The Sergeant certainly had been able to place his family in great comfort while living in San Diego. When his estate went to probate, the value of his holdings was appraised at $8,289. Hardly an accumulation resulting from frugal savings on a sergeant’s pay. In addition to household goods, buggies and wagons, 325 head of horses and mules, valued at almost $5,000, were itemized. Seven city lots were assessed to be worth $650 and an eighty acre half lot located in Mission Valley was appraised at $150. Listed at the bottom of the document were found the names of well known San Diegans and the amount of money each owed Richard Kerren. These debts totaled $1,648.4 How could a soldier amass an estate of this magnitude on a sergeant’s pay in a six-year period?

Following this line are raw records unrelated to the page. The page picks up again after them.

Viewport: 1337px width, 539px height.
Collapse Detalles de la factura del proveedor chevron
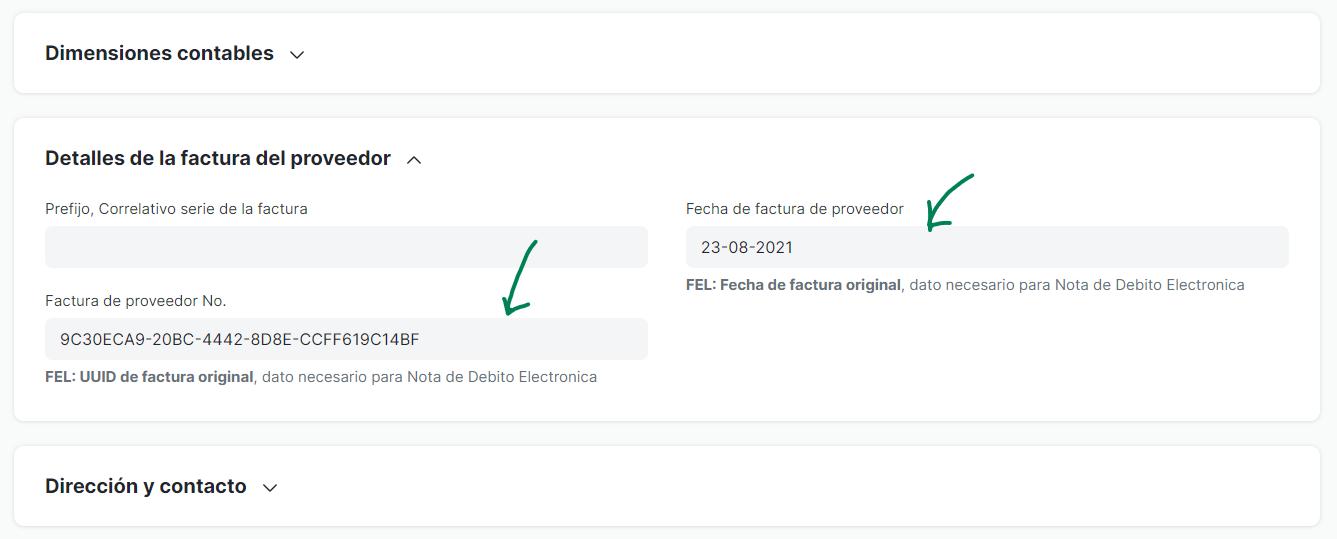pyautogui.click(x=414, y=160)
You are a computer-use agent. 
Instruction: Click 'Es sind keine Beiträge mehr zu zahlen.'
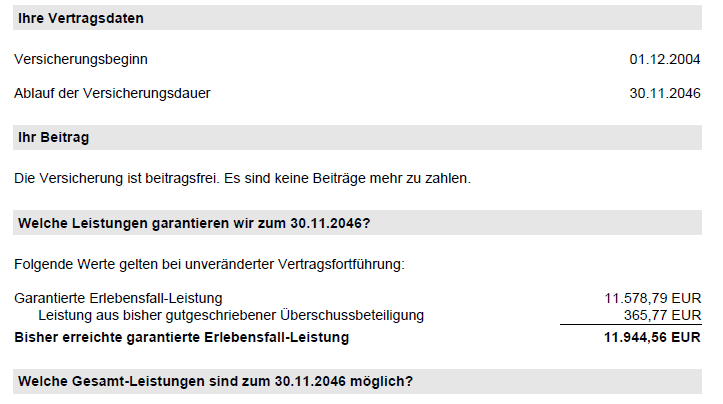355,179
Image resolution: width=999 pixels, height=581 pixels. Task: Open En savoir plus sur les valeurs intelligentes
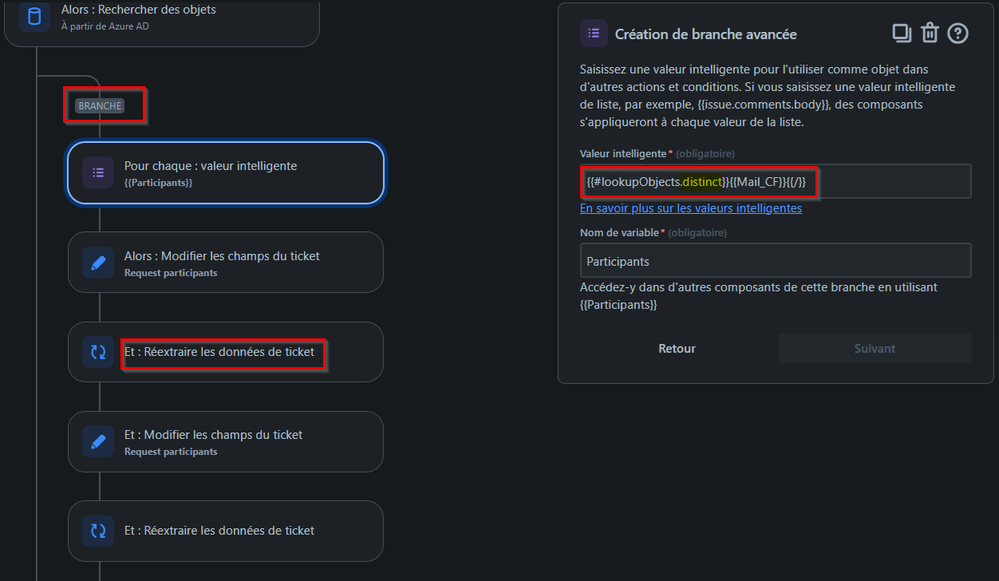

The army career of Sergeant Richard Kerren had begun with his first enlistment in 1831.5 He had served in Florida during the Seminole War and had been assigned to posts in New York, Virginia and Maryland. 6 The family had arrived in San Diego on August 27, 1850, for Richard Kerren’s tour of duty as First Sergeant of John Bankhead Magruder’s Company I, First Artillery. The steamer Monterey, which brought the Kerrens to San Diego, had first docked in San Francisco; and a son, William, had been born to Matilda on August 16, 1850, in San Francisco harbor aboard ship.7

The family’s first home was situated at La Playa,8 near where the army had been headquartered. The summer of 1850, the soldiers were relocated to the Mission and the officers remained behind in La Playa.9 The following year the officers, too, were transferred to the Mission and Kerren moved his family to the post.10 Family records indicate a daughter, Mary Jane, was born at the Mission on July 11,1852, as were Virginia, on June 3,1854, and their last child, Kate Louisa, on June 1, 1856.11 Apparently the family resided at the Mission, while becoming property owners in San Diego.

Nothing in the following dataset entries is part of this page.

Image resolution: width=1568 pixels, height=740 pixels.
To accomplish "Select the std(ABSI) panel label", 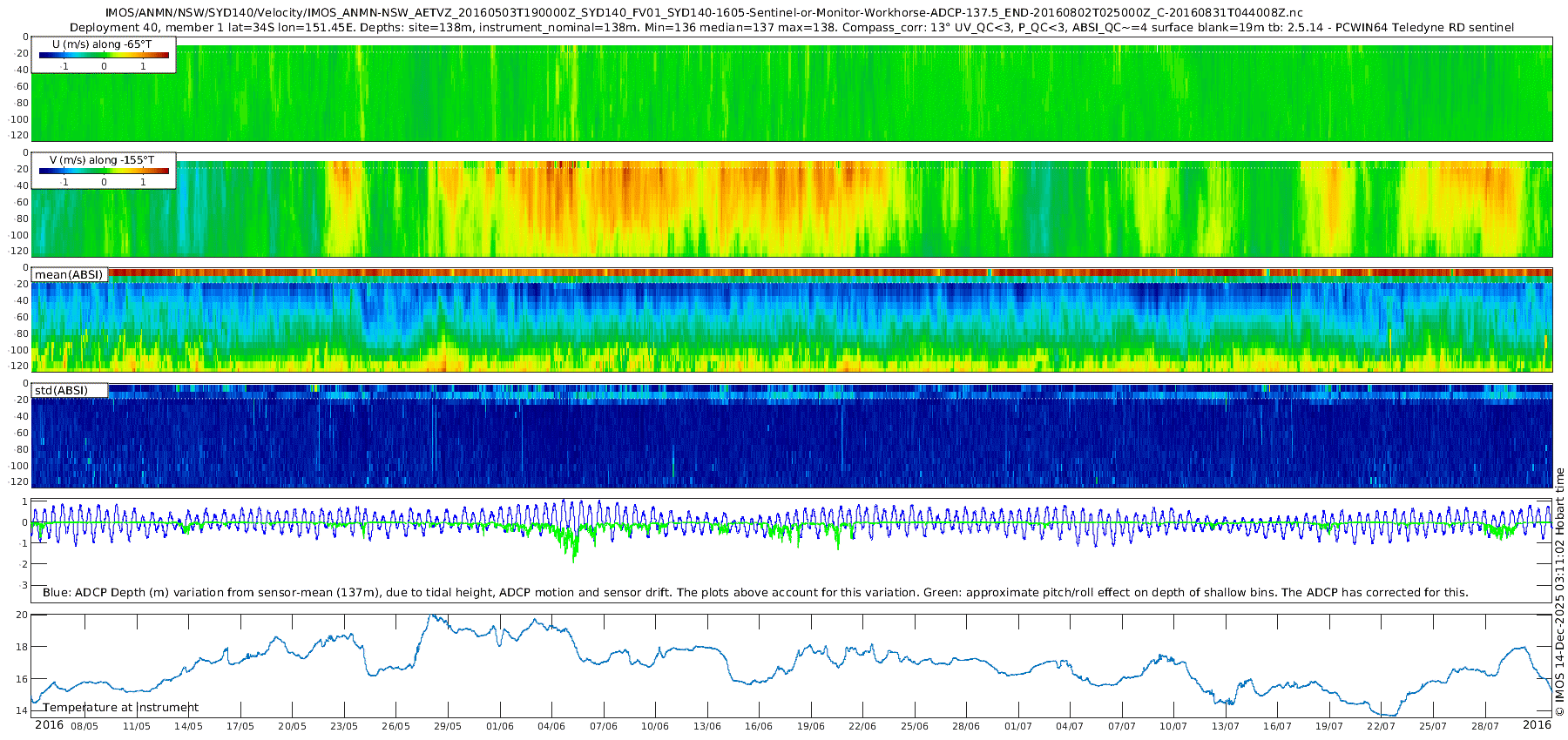I will (x=61, y=390).
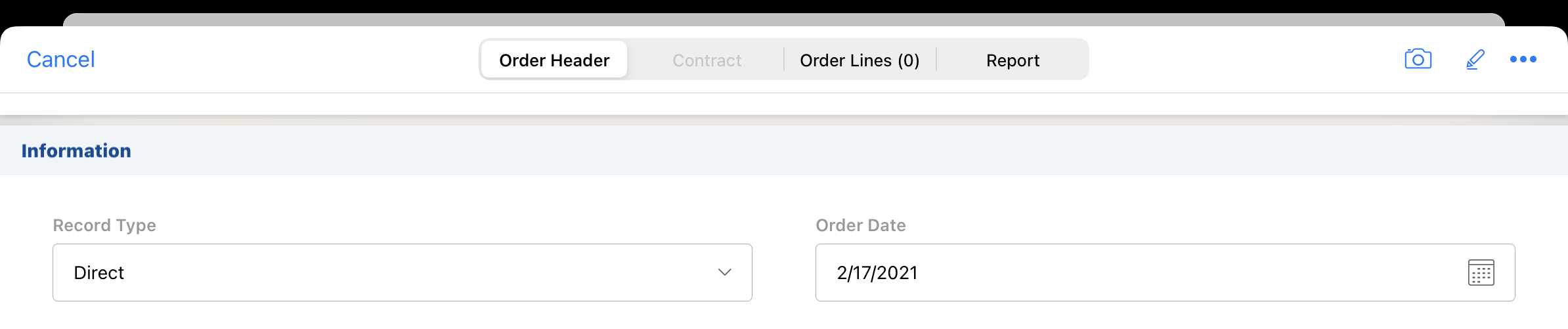Tap the grey background sheet behind the modal
Image resolution: width=1568 pixels, height=329 pixels.
point(784,19)
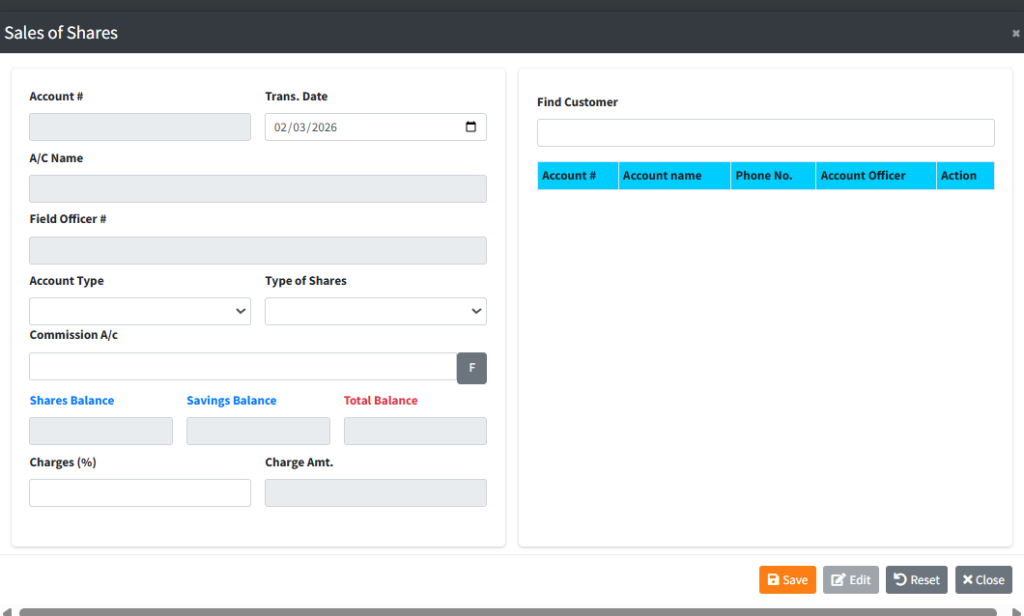The height and width of the screenshot is (616, 1024).
Task: Click the scrollbar right arrow
Action: click(x=1015, y=611)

On Richard Kerren’s tax statement for 1854, his real property consisted of lot 4 block 9 in La Playa. The value of this land combined with 75 cows, 5 mules and 8 horses and one wagon was tabulated at $2,620. No deed transaction was found for this lot. A tax statement dated May 8, 1856, only six months before his death, listed three properties owned by the Sergeant on that date. Four lots in Old Town, two lots in La Playa and one lot in Middle-town were recorded in addition to livestock and wagons. The total value was not calculated.12 When this document is compared with the probate inventory, Sergeant Kerren’s lack of truthfulness in reporting his holdings becomes obvious; otherwise he was able to purchase a vast amount of livestock in the intervening six months.

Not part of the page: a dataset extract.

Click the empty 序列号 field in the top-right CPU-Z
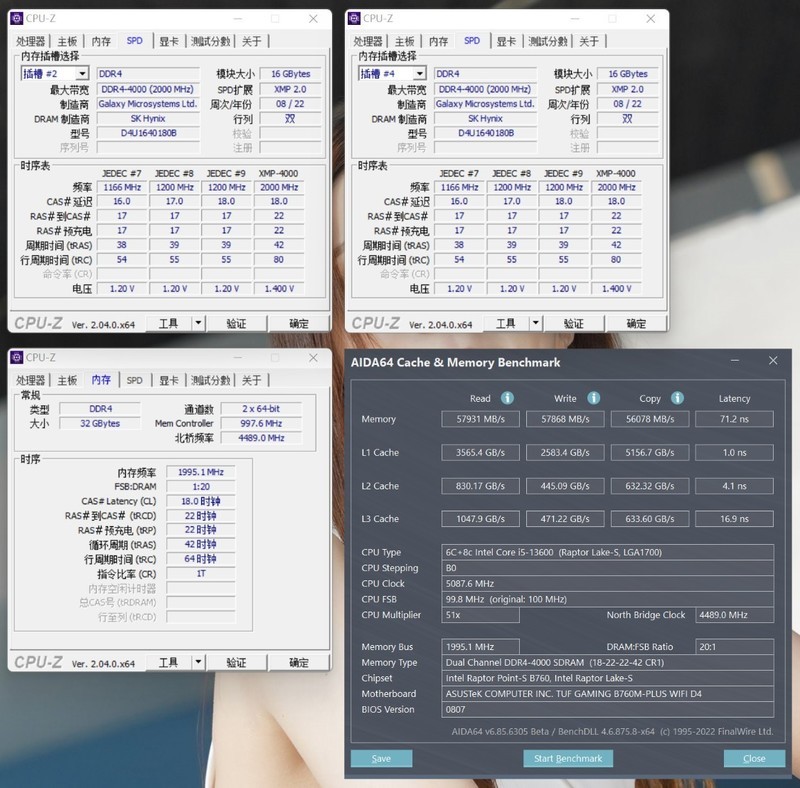(x=485, y=147)
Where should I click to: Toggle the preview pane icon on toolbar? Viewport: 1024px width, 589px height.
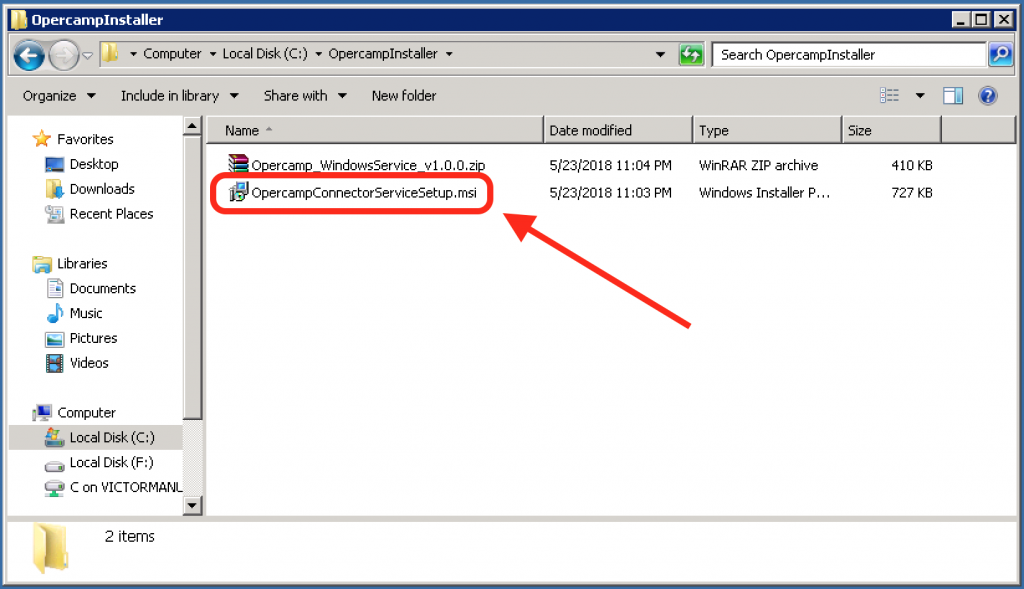coord(952,95)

Richard Kerren had attempted to purchase property immediately upon his arrival in San Diego. A letter dated October 7, 1850, from John B. Magruder to William Heath Davis introduced Kerren and expressed Magruder’s wish that Davis help Kerren acquire property in New San Diego. The Sergeant was desirous of permanently locating his family in San Diego, and wished to purchase a lot on which a house would later be built. The letter mentioned the fact that Kerren could not pay for this hoped for property immediately, but would have to “pay for the house gradually.”13 Perhaps the La Playa lot was purchased after this encounter. In any case, this would indicate that the comfortable life he provided for his family upon his death was secured for them during the six years he resided in Southern California.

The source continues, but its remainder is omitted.